═══ Dataset extract ═══
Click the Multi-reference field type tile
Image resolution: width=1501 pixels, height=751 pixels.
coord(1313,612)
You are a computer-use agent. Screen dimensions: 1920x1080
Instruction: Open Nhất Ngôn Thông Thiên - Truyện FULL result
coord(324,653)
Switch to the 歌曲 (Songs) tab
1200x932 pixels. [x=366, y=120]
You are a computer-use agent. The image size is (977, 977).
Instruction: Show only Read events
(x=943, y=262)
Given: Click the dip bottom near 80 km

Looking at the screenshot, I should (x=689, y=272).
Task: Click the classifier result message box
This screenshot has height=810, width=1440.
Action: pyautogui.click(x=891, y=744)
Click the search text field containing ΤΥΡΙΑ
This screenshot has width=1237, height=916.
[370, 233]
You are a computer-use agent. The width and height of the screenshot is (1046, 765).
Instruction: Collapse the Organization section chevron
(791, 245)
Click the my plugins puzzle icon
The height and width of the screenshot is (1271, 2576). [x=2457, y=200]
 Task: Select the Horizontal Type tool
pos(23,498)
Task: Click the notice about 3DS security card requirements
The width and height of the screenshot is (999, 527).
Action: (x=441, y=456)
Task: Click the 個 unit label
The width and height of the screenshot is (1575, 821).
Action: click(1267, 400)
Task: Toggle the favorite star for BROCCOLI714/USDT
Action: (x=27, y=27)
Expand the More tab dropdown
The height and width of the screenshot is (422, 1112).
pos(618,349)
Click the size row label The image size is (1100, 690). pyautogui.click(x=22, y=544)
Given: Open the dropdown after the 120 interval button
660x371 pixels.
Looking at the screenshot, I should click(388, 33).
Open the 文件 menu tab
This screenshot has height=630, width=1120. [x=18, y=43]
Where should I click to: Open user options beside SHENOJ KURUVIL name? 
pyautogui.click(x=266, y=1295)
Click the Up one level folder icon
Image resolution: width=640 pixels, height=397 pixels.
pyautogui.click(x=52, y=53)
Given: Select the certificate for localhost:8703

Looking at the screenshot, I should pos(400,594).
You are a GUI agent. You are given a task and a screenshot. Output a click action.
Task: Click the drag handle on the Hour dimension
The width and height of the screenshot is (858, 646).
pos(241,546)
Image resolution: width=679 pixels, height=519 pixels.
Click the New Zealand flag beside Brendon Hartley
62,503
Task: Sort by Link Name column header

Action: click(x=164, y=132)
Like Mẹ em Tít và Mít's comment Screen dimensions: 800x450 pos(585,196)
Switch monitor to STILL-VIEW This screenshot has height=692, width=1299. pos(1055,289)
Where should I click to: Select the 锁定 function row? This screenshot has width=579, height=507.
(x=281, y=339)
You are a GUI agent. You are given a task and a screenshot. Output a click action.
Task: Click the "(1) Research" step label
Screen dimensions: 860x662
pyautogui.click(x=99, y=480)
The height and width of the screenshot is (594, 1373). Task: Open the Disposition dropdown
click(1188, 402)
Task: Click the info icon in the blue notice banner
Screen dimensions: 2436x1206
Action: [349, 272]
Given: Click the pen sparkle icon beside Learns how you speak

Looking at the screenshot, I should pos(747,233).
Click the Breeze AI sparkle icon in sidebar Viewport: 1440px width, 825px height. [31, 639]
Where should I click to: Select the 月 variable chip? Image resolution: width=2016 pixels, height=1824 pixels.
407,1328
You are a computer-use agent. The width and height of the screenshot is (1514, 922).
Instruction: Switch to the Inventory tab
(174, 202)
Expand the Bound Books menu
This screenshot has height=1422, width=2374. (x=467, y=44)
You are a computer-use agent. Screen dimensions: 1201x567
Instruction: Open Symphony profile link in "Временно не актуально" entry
═══
* Set exercise
Could you lay out the lines from the one containing "Where should I click to: Open" through the one containing "Looking at the screenshot, I should pos(400,594)." as a numbered list, skipping any blank lines?

* Response below
1. Where should I click to: Open user options beside SHENOJ KURUVIL name? 
2. pyautogui.click(x=266, y=1295)
3. Click the Up one level folder icon
4. Image resolution: width=640 pixels, height=397 pixels.
5. pyautogui.click(x=52, y=53)
6. Given: Select the certificate for localhost:8703
7. Looking at the screenshot, I should pos(400,594).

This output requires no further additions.